At the end of the video, Daniel Pipes mentions activity on America’s campuses.  Readers interested in that activity may wish to visit Campus Watch or familiarize themselves with the organization’s “Professors to Avoid” list.

Not much has changed in the post-Soviet Left — New Old Now Old Far Out and Lost — just add Black (see blackforpalestine.com).

BackChannels declines to add “Black” to “Syndicate Red Brown Green” for not wishing to lend amplification to the splinter community now updating and reenacting (in the post-Affirmative Action world) scenes from the 1960s and 1970s.

Posted to YouTube March 1, 2010

The Soviet fully dissolved on December 26, 1991 and former KGB Colonel Putin has effective transitioned his police and Party privileged — in the architecture of power — into “State Capitalism” by way of his centralized power.  On this blog, the term “21st Century Neo-Feudalism” attempts to touch on the atmosphere of the revanchist state.  Scholar Agnia Grigas employs a similar term (similarly recognizing the revanchist state): “Neo-Imperial Russia”).

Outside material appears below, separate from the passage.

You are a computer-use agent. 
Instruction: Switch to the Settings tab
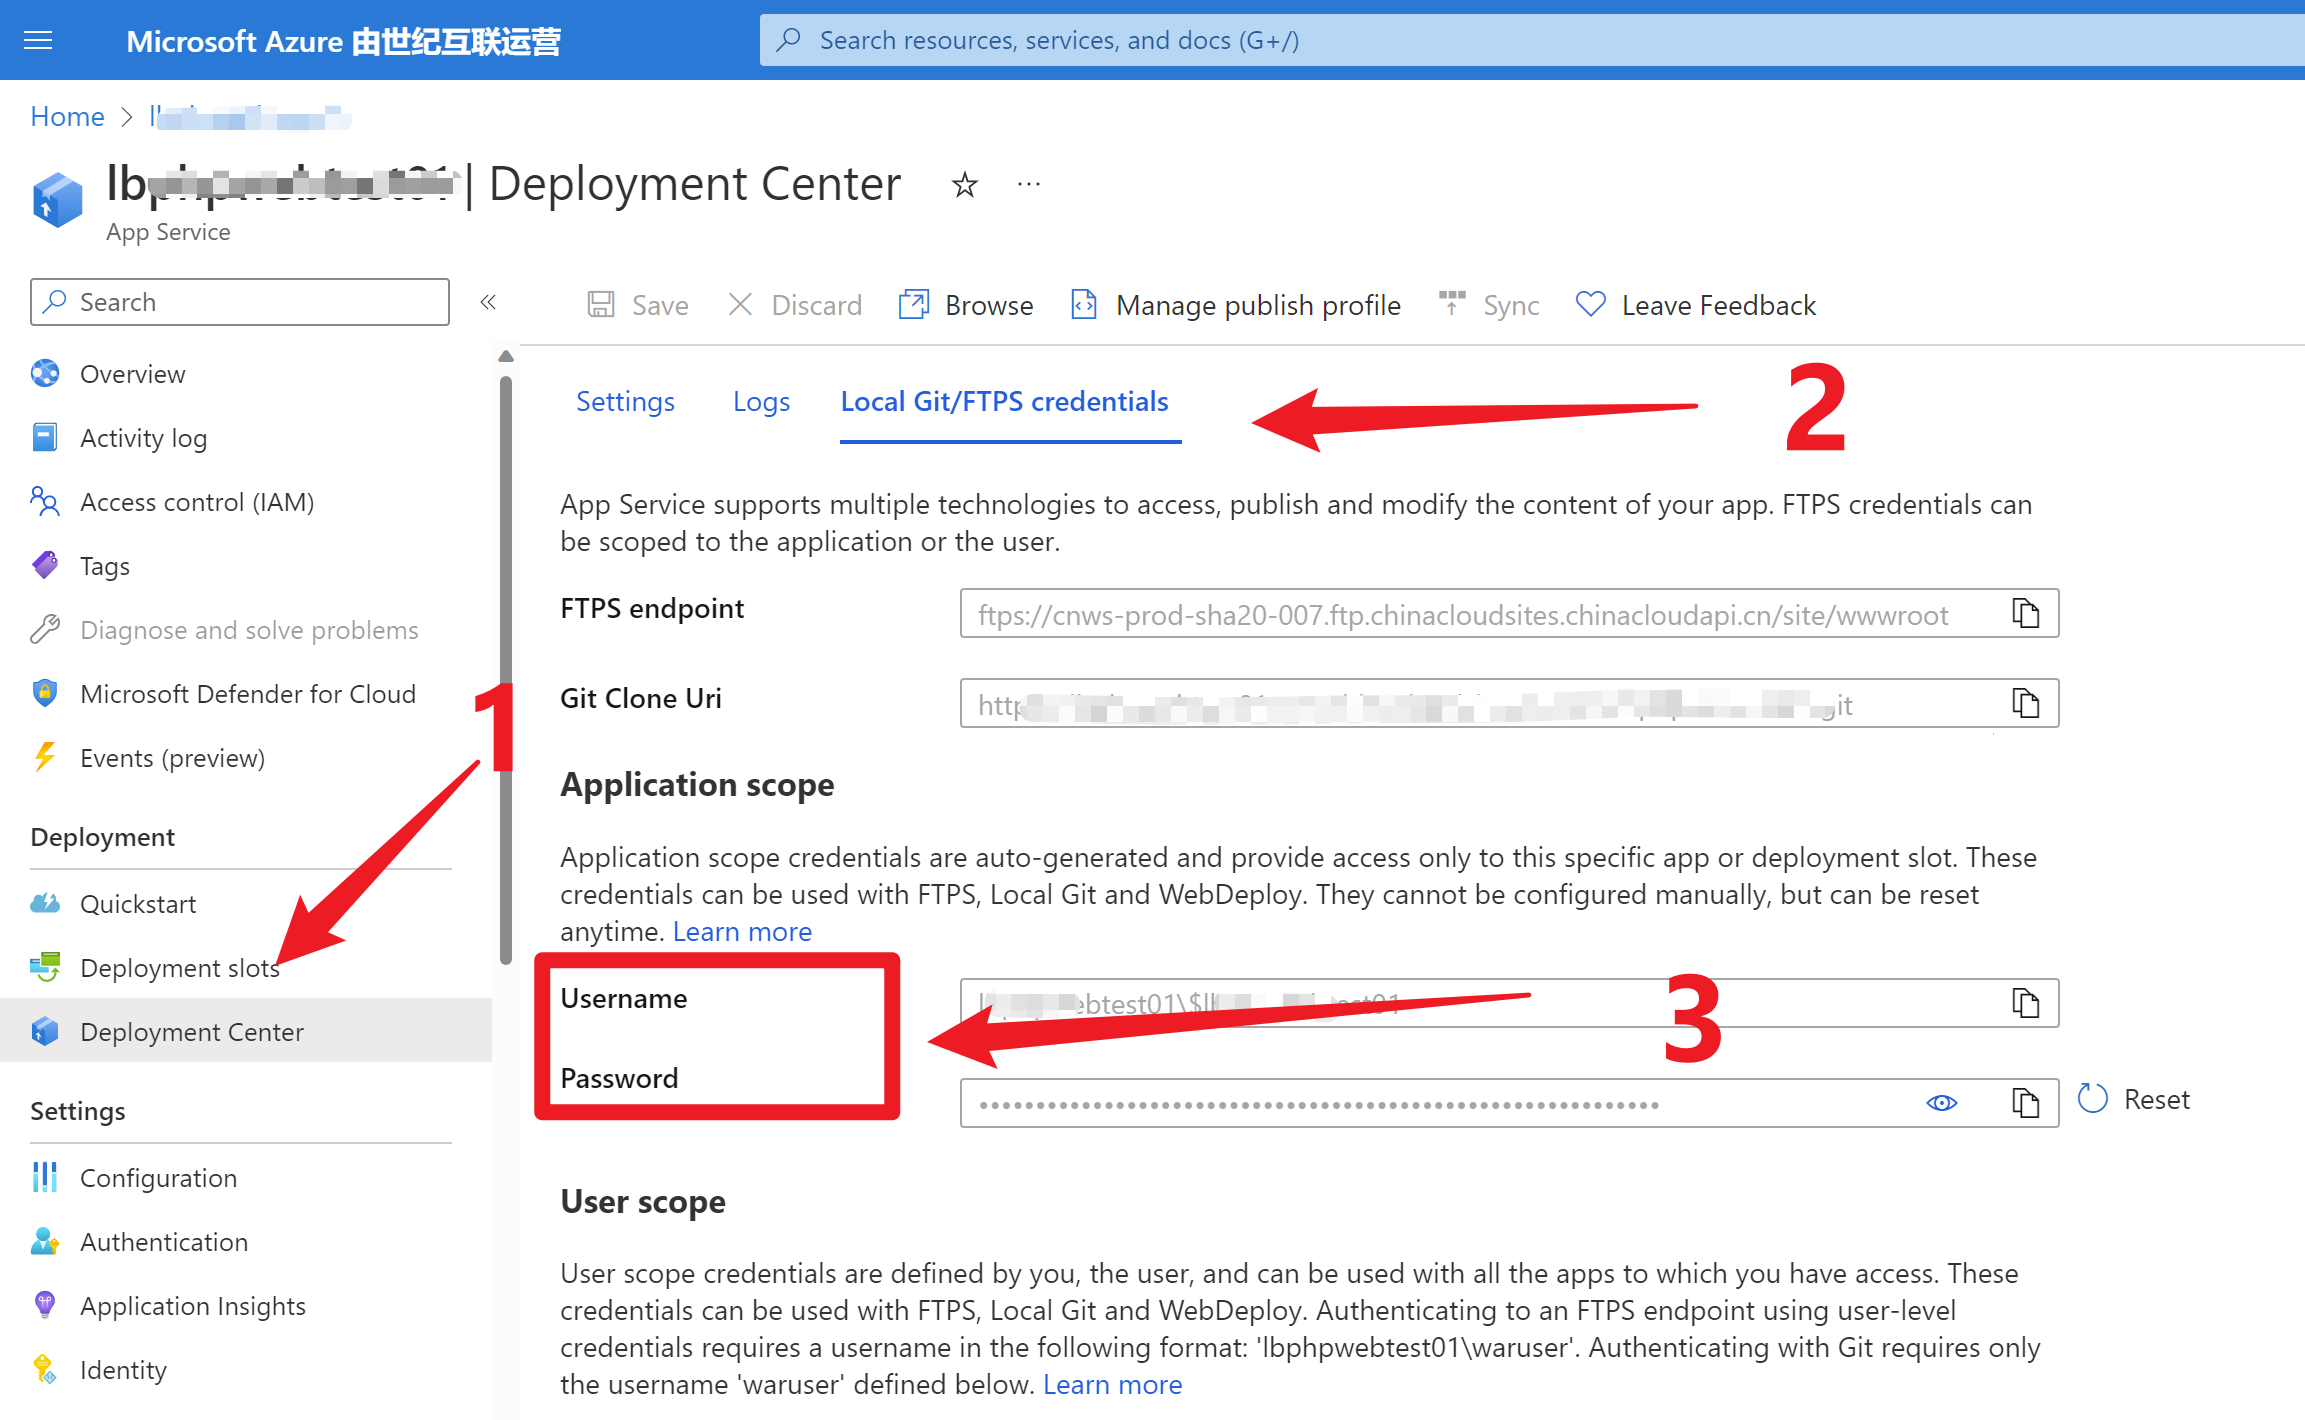[x=625, y=401]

Basically, Russia is capitalist and and has its fleet of oligarchs to prove it.

What contributed mightily to birthing the Far Left just isn’t there, but the anti-west quality and the sustaining of dictatorship – absolute power – remains, and it seems just that kind of power obsesses the Far Left.

Be that as it may, the reflection of anger — another term on this blog may apply: “Paranoid Delusional Reflection of Motivation” — that targets the “social capitalism” of the United States and other open democracies does indeed seem to bind militant (Black) Red Brown and Green interests.